*** Begin section ***
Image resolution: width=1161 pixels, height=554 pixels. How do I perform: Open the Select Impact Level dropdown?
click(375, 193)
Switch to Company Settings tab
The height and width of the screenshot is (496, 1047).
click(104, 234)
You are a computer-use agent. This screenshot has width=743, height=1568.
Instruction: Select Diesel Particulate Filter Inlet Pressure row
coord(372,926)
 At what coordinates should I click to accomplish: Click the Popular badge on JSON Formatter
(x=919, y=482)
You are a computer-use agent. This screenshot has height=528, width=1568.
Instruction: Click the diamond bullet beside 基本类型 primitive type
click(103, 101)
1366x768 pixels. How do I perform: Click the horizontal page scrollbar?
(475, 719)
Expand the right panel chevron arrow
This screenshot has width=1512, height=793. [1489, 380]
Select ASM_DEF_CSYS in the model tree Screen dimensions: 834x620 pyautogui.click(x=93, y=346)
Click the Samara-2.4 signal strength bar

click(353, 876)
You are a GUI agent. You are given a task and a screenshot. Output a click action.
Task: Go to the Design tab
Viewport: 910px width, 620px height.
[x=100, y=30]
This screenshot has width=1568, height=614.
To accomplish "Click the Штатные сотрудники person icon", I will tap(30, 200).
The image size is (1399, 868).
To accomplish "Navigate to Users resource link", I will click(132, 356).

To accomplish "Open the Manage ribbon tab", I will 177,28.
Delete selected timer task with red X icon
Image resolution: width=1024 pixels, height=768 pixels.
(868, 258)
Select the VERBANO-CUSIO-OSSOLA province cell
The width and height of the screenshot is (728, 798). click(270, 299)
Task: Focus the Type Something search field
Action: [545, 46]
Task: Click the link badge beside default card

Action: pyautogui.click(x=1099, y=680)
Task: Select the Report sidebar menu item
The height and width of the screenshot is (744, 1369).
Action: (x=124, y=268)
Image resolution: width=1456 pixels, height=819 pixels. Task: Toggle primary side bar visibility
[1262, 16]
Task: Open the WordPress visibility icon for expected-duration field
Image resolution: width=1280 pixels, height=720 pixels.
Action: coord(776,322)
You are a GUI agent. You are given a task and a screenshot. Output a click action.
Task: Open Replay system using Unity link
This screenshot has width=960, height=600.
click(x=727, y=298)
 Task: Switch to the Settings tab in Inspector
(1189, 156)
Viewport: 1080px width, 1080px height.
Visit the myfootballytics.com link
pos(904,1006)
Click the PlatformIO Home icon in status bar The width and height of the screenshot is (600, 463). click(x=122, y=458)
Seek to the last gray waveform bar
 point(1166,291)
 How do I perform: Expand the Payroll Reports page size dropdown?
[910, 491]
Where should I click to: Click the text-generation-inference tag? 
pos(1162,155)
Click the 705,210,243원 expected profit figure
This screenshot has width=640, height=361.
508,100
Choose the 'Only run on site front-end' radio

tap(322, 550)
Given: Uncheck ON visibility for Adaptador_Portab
*** End section ***
*HOW TO COMPLETE THIS TASK*: Reproduce exactly, please, only the lines from the start of the data above to the line that contains "has width=743, height=1568.", with both ends kept.

*RESPONSE TO THE EXERCISE*:
Image resolution: width=1161 pixels, height=554 pixels. How do I perform: Open the Select Impact Level dropdown?
click(375, 193)
Switch to Company Settings tab
The height and width of the screenshot is (496, 1047).
click(104, 234)
You are a computer-use agent. This screenshot has width=743, height=1568.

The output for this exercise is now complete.